No pueden hablar, pero podrían comunicarse. Las personas con discapacidad motora severa conservan intactas sus capacidades cognitivas, pero no pueden hablar ni manejar dispositivos convencionales. ¿Cómo, entonces, hacerlas accesibles a los demás, incluyéndolas en la comunicación universal?
Fundación Primera Fila, que preside José Antonio Lagar, ha obtenido el tercer premio mundial en un desafío impulsado por Google, dotado con 15.000 dólares, entre 600 proyectos presentados. El objetivo es desarrollar un sistema de comunicación basado en inteligencia artificial, dirigido a esas personas con discapacidad que no pueden hablar ni manejar dispositivos convencionales. Se trata de un software libre, accesible para todos, independientemente de su capacidad económica, que permitirá desarrollar versiones adaptadas a distintos idiomas y características personales, garantizando así un alcance global, ha manifestado el alcalde de Mérida, tras ser informado por José Antonio Lagar y el secretario de la Fundación, Enrique Trabadela.
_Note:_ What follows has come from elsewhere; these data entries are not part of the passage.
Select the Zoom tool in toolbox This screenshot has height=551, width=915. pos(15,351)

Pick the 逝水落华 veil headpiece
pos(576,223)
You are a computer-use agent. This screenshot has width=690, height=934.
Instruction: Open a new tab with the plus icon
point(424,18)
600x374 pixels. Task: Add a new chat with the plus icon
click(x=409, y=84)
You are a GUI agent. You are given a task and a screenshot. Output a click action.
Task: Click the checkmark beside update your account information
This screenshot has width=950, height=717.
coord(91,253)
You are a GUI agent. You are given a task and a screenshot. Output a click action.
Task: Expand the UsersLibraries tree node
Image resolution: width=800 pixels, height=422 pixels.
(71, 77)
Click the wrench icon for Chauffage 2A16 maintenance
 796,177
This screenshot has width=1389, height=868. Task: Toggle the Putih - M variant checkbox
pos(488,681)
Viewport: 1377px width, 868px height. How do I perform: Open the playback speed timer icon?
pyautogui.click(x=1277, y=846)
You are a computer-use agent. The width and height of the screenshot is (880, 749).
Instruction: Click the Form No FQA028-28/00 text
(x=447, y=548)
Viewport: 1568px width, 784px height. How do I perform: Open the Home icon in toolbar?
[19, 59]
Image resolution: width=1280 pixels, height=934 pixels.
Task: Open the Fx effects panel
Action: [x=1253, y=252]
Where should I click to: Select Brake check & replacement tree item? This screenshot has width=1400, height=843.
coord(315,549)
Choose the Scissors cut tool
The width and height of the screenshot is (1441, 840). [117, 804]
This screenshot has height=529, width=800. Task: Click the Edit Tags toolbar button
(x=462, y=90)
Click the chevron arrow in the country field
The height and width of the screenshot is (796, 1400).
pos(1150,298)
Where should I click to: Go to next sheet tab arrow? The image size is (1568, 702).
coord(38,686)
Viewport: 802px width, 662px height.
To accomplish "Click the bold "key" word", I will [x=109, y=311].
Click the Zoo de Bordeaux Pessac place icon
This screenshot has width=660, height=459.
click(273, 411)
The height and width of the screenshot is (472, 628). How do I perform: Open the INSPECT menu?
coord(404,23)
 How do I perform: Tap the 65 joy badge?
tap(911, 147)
El alcalde de Mérida, primera autoridad en recibir a los representantes de la Fundación, acompañado por la delegada de Accesibilidad Universal e Inclusión, Susana Fajardo, ha manifestado, según informa su Gabinete de Comunicación, la importancia de que la aplicación permita a las personas usuarias comunicarse con “una voz propia y reconocible, fomentando su autonomía y desarrollo emocional”.
El proyecto, conocido como ‘3VA’, a diferencia de otras herramientas comerciales que utilizan voces robóticas y cuyo coste suele ser elevado, se plantea como solución de bajo coste, basada en una filosofía de código abierto, concebida para poder utilizarla en centros sanitarios y de rehabilitación de toda España.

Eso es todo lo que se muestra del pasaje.